BEGIN Quoted passage
Sulfobutylether-β-cyclodextrin /5,10,15,20-tetrakis(1-methylpyridinium-4-yl)porphine Nanoassemblies With Sustained Antimicrobial Phototherapeutic Action

Nowadays, novel less-expensive nanoformulations for in situ-controlled and safe delivery of photosensitisers (PSs) against opportunistic pathogens in body-infections areas need to be developed. Antimicrobial photodynamic therapy (aPDT) is a promising approach to treat bacterial infections that are recalcitrant to antibiotics. In this paper, we propose the design and characterization of a novel nanophototherapeutic based on the trade cyclodextrin CAPTISOL® (sulfobutylether-beta-cyclodextrin, SBE-βCD) and 5,10,15,20-tetrakis(1-methylpyridinium-4-yl)porphine tetrakis(p-toluenesulfonate) (TMPyP) to fabricate efficient biocompatible systems for aPDT. Spherical nanoassemblies of about 360 nm based on CAPTISOL®/TMPyP supramolecular complexes with 1:1 stoichiometry and equilibrium binding constant (Kb ≅ 1.32 × 105 M-1) were prepared with entrapment efficiency of ≅ 100% by simple mixing in aqueous media and freeze-drying. These systems have been characterized by complementary spectroscopy and microscopy techniques. Time resolved fluorescence pointed out the strong interaction of porphyrin monomer within nanoassemblies (τ2 ≅ 11 ns with an amount of ca 90%) and scarce self-aggregation of porphyrins have been observed. Singlet oxygen comparative determination (ϕΔ CAPTISOL®/TMPyP = 0.58) assessed their photodynamic potential. Release and photostability studies have been carried out under physiological conditions pointing out the role of CAPTISOL® to sustain porphyrin release for more than 2 weeks and to protect PS from photodegradation. Finally, photoantimicrobial activity of nanoassemblies vs free porphyrin have been investigated against Gram-negative P. aeruginosa, E. coli and Gram-positive S. aureus. The proposed nanosystems were able to photokill both Gram-positive and -negative bacterial cells similarly to TMPyP at MBC90 = 6 µM of TMPyP and at 42 J/cm2 light dose. However, with respect to the less selective free TMPyP in biological sites, nanoassemblies exhibit sustained release properties and a higher photostability thus optimizing the PDT effect at the site of action. These results can open routes for in vivo translational studies on nano(photo)drugs and nanotheranostics based on less expensive formulations of CD and PS.
END Quoted passage
BEGIN Supplied information
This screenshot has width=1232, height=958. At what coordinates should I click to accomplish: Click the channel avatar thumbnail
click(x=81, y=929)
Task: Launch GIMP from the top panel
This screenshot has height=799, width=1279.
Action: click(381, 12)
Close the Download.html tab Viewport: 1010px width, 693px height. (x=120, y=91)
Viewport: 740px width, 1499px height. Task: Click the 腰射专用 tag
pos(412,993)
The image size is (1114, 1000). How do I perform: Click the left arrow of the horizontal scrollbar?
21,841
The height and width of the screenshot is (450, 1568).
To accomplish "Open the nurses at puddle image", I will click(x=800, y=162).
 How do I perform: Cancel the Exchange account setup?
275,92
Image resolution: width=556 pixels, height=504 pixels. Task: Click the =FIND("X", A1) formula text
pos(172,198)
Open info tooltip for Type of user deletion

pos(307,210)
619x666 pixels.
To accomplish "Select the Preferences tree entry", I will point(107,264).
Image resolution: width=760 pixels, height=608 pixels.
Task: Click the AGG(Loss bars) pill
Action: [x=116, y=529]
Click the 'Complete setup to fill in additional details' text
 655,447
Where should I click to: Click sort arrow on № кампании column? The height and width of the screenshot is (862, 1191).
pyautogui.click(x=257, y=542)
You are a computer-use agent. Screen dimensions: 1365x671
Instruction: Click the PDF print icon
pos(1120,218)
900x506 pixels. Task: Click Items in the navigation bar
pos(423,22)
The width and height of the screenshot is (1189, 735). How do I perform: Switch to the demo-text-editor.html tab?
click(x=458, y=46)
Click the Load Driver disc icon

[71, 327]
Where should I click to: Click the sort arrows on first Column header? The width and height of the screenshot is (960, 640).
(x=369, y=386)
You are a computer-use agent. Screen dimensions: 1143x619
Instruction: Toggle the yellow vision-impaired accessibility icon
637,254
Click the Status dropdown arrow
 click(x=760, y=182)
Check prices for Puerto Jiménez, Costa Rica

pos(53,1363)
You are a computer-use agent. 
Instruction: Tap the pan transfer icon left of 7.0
END Supplied information
## What is required
Translate this sentence from the abstract on cyclodextrin–porphyrin nanoassemblies above into Spanish: "These systems have been characterized by complementary spectroscopy and microscopy techniques."

## Solution for this task
Estos sistemas se han caracterizado mediante técnicas complementarias de espectroscopia y microscopia.